# Excerpt:
■ ■ ■ ■ ■

If a caliper or wheel cylinder has started to leak to get leaked fluid on a pad or shoe then all the gradual braking ability of the friction surface goes right out the window. The brake then begins to simply lock up solid with no modulation at all and very little pedal effort. That will flip the ABS out and it then begins to work way too early and too much because the brake is either off or locked with no in between. I had the problem on a drum brake rear Contour and renewing all the brake there cured it and ABS went back to working fine.
 
First check that the work done to the brakes was done correctly. Are all of the bolts tight and torque to specification? Are the front caliper springs installed and installed correctly? Is there any damage to the suspension that might be causing an issue?

If the pedal is going "soft" had the system been bleed correctly? Was air pushed into the system when the brakes where changed?

Where the summer wheels torqued on correctly?

With the ABS system, you have to cycle the ABS module to get the air out of the system.

It sounds to me that there could be air lodged in the ABS module, and acts like it locks up momentarily, then when it is released, the module thinks the brakes are still pressurized and cycles the module. Air could be ahead of the module and it is being pushed into the module, which makes it act up. I use an electronic ABS cycler controller when I bleed brakes on cars with that system. Very difficult to expel air from the system without it.
 
Thanks to everyone who chimed in - this was the first time i ever had someone else do my breaks ... and here we are (interestingly enough when i had them done and the guy said he had to cut off at least one of the roters ... hmmm)

the car passes a visual inspection .. i looked / tugged on everything and there isn't anything that made me think something wasn't installed correctly

i have now swapped out my summers / winters / back to summers again since the brake work ( once at a garage and twice in my driveway - and can confirm the wheels are torqued down correctly

Now the pedal isnt soft .. but when slowing from speed is gets softer as it steps down (that's the best way i can describe it - its fine then goes a step lower .. then a step lower .. then a step lower .. not anywhere near the floor .. but the way it steps down .. isnt normal at all) and then i hear / feel the abs kick in

air lodged in the abs module? .. i have bleed my brakes on my other svt before .. and dont recall doing anything like that specific to abs .. but i do get why you say there might be some air in the line

ill scan for codes when the wife gets home and respond back when i get a reading
 
Thanks to everyone who chimed in - this was the first time i ever had someone else do my breaks ... and here we are (interestingly enough when i had them done and the guy said he had to cut off at least one of the roters ... hmmm)

the car passes a visual inspection .. i looked / tugged on everything and there isn't anything that made me think something wasn't installed correctly

i have now swapped out my summers / winters / back to summers again since the brake work ( once at a garage and twice in my driveway - and can confirm the wheels are torqued down correctly

Now the pedal isnt soft .. but when slowing from speed is gets softer as it steps down (that's the best way i can describe it - its fine then goes a step lower .. then a step lower .. then a step lower .. not anywhere near the floor .. but the way it steps down .. isnt normal at all) and then i hear / feel the abs kick in

air lodged in the abs module? .. i have bleed my brakes on my other svt before .. and dont recall doing anything like that specific to abs .. but i do get why you say there might be some air in the line

ill scan for codes when the wife gets home and respond back when i get a reading

Air in the ABS module is possible, and getting the air out is very difficult, especially on Fords, and especially if the air is located in front of the module (where the brake line from the master cylinder goes into the module). The Taurus from 1996-2007 are known to have air trapped in the system, and the only way to get it out is use an electric controller that cycles the ABS pump as you vacuum bleed the brake system.

■ ■ ■ ■ ■

# Data extract:
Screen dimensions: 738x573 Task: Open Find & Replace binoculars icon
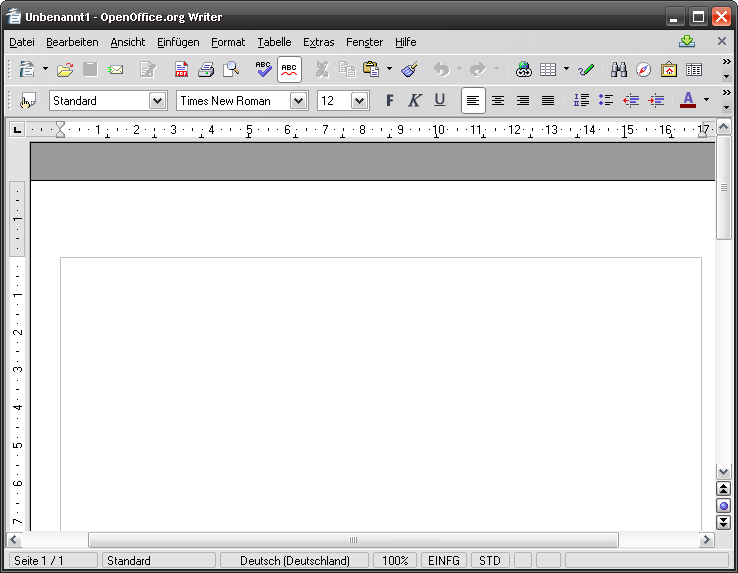(x=619, y=70)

■ ■ ■ ■ ■

# What you need to do:
A - According to the brake thread, which Taurus model years are known to have air trapped in the system?
B - Substitute "caliper clips" for "caliper springs" in the brake thread, and give the passage between "First check that" and "brakes where changed?", inclusive.
The data stand apart from the brake thread and are separate material.

# Solutions per task:
A - 1996-2007

B -
First check that the work done to the brakes was done correctly. Are all of the bolts tight and torque to specification? Are the front caliper clips installed and installed correctly? Is there any damage to the suspension that might be causing an issue?

If the pedal is going "soft" had the system been bleed correctly? Was air pushed into the system when the brakes where changed?